# Alıntılanan metin:
Sayılğan, her şeyin 12 Kasım 2008’de, İzmir Seferihisar’da taşeron bir firmanın işçisi olarak çalıştığı bir inşaatta sağ gözüne bir çivinin saplanmasıyla başladığını belirtti.

İZİN ALMADAN AMELİYAT

Sayılğan iş kazasından sonra, Seferihisar Nejat Hepkon Devlet Hastanesi’ne kaldırıldığında, kendisini muayene eden göz doktoru Nurhayat Kocabaş’ın “Burada tedavi olanaklarımız kısıtlı, ben seni burada ameliyat edemeyeceğim, seni Ege Üniversitesi’ne sevk edeceğiz” dediğini ve ağrı kesici iğne yapacağını söylediğini iddia  etti. Ancak iğne olduktan sonra, ertesi gün kendine geldiğinde aynı hastanede olduğunu ve göz ameliyatı geçirdiğini fark edince şaşırdığını anlattı. Talihsiz işçi, kendisine ağrı kesici iğne değil ameliyat öncesi anestezi iğnesi yapıldığını anlayınca bir hemşirenin imzalaması için getirdiği evrakları imzalamayı, rızası alınmadan ameliyat edildiği için reddettiğini belirtti.

CÜZDANINDAKİ PARALAR ALINDI

Hemşireye kendisinin Ege Üniversitesi’nde olması gerekirken niye hâlâ orada olduğunu sorduğunda, hemşirenin bilgisinin olmadığını söyleyerek Dr. Nurhayat Hanım’ı görmeye gittiğini anlatan Sayılğan, “Dr. Nurhayat Hanım elinde imzalamadığım evraklarla odaya girdi. Ben de kendisine elbiselerimi sordum. Elbiselerimi verince, cüzdanıma baktım ve cüzdanımdaki 800 dolar ve 450 TL’nin yerinde olmadığını gördüm. Paramın akıbetini sorduğumda ise, ‘Paran bende, kaşeyi de vurdum, sana getireceğim’ deyince, ‘Böyle bir şey yapmaya yetkiniz yok’ diyerek, polis ve güvenlik görevlilerin hemen gelmesini istedim” diye anlattı.

‘NURHAYAT HANIM’A 9 BİN TL VERDİ’

Dr. Nurhayat Hanım’a, olayının iş kazası olarak kayda geçirilmesini ve polise bu şekilde ifade vermek istediğini söylediğini belirten Atila Sayılğan, “Merak etme, (patronu kastederek) İhsan Bey aşağıda, her şeyi halledeceğiz” cevabının ardından doktorun odadan çıktığını söyledi. Bir süre geçip de kimsenin gelmediğini gördüğünde, Dr. Nurhayat Hanım’ın odasını sorarak oraya doğru yöneldiğini belirten Sayılğan, aralık duran kapıdan taşeron firma patronu İhsan Canik’in Dr. Nurhayat’la bir şeyler konuştuğunu gördüğünü, kulak misafiri olduğu bu konuşmada rüşvet pazarlığı yapıldığını ve masanın üzerinde bir miktar para durduğunu fark ettiğine dikkat çekti.

# Veri kümesi kesiti:
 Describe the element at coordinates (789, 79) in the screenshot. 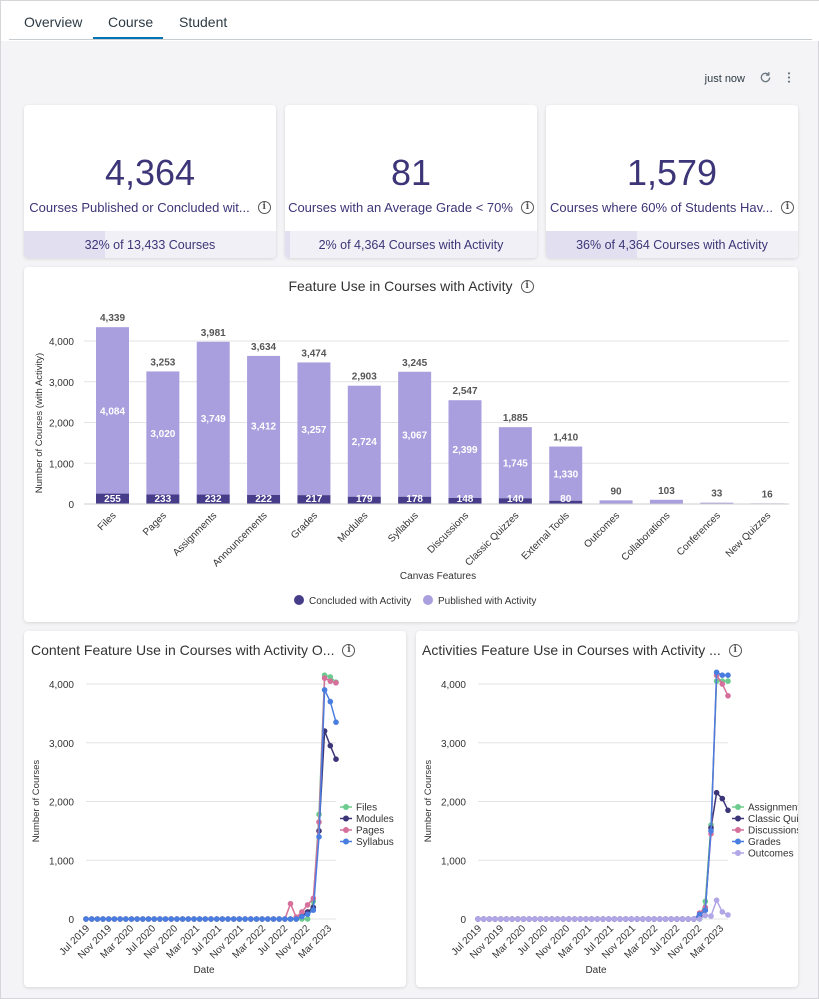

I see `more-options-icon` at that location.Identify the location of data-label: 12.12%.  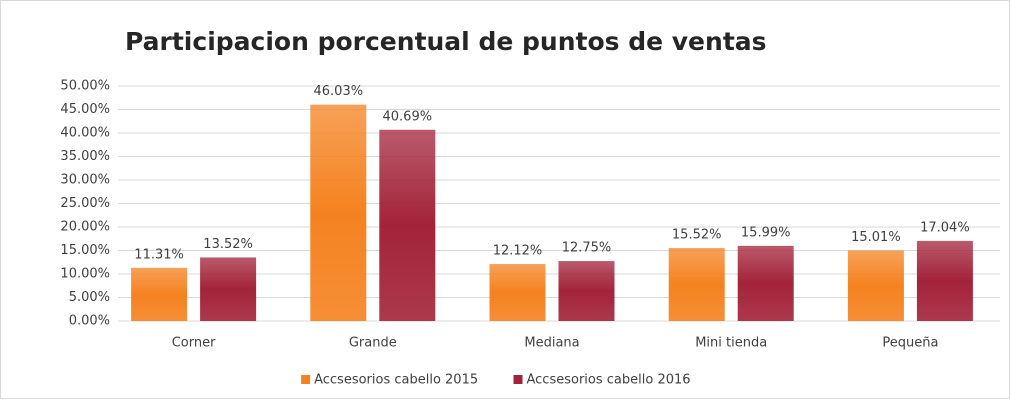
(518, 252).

# Yapılacaklar:
- 1) İş kazası haberinde “Sayılğan, her şeyin” ifadesinden “için reddettiğini belirtti.” ifadesine kadar uzanan kısmı birebir kopyala.
- 2) İş kazası haberinin bir sonraki kısmını, son cümleden sonrasını yazarak tamamla.
Malzemeye gerek yok.

# Görev yanıtları:
- 1)
Sayılğan, her şeyin 12 Kasım 2008’de, İzmir Seferihisar’da taşeron bir firmanın işçisi olarak çalıştığı bir inşaatta sağ gözüne bir çivinin saplanmasıyla başladığını belirtti.

İZİN ALMADAN AMELİYAT

Sayılğan iş kazasından sonra, Seferihisar Nejat Hepkon Devlet Hastanesi’ne kaldırıldığında, kendisini muayene eden göz doktoru Nurhayat Kocabaş’ın “Burada tedavi olanaklarımız kısıtlı, ben seni burada ameliyat edemeyeceğim, seni Ege Üniversitesi’ne sevk edeceğiz” dediğini ve ağrı kesici iğne yapacağını söylediğini iddia  etti. Ancak iğne olduktan sonra, ertesi gün kendine geldiğinde aynı hastanede olduğunu ve göz ameliyatı geçirdiğini fark edince şaşırdığını anlattı. Talihsiz işçi, kendisine ağrı kesici iğne değil ameliyat öncesi anestezi iğnesi yapıldığını anlayınca bir hemşirenin imzalaması için getirdiği evrakları imzalamayı, rızası alınmadan ameliyat edildiği için reddettiğini belirtti.

- 2)
Cep telefonunu çıkartarak olayı görüntülediğinde, İhsan Bey’in doktor hanıma “Atila uzun süredir bizim yanımızda çalışıyor, biz onun sigortasını hiç göstermedik, şimdi olay iş kazasına dönerse, bizi mahkemelerde süründürür. Bu şekle dönmemesi için de ben sana 9.000 TL veriyorum” diyerek parayı doktor hanıma verdiğine şahit olduğunu belirtti.

RÜŞVETİ CEP TELEFONUYLA KAYDETTİ

Sayılğan, sahneyi çekip hafıza kartına kaydettikten sonra, kendisini gördüklerini ve o arada yaşanan kargaşada telefonu elinden alıp kırdıklarını, ancak kendisinin hafıza kartını aldığını, dolayısıyla görüntülerin elinde olduğunu anlattı. Bu olayın ardından yapılan yeni bir bayıltıcı iğnenin ardından kendini 9 Eylül Hastanesi’nde bulduğunu ve orada 24 saat tutulduğunu söyleyen Sayılğan, sonrasında Seferihisar Cumhuriyet Başsavcılığı’na elindeki delillerle beraber suç duyurusunda bulunduğunu belirterek, başından geçenleri şöyle anlattı: “Cumhuriyet Başsavcılığı davaya bakmayı kabul etmediği için, olay Bölge İdari Mahkemesi’ne gitti. Ama savcılık, kaymakamlığın da müdahalesiyle, sunduğum delilleri, hafıza kartındaki görüntüleri, iş kazası geçirdiğim gerçeğini mahkemeye intikal ettirmedi.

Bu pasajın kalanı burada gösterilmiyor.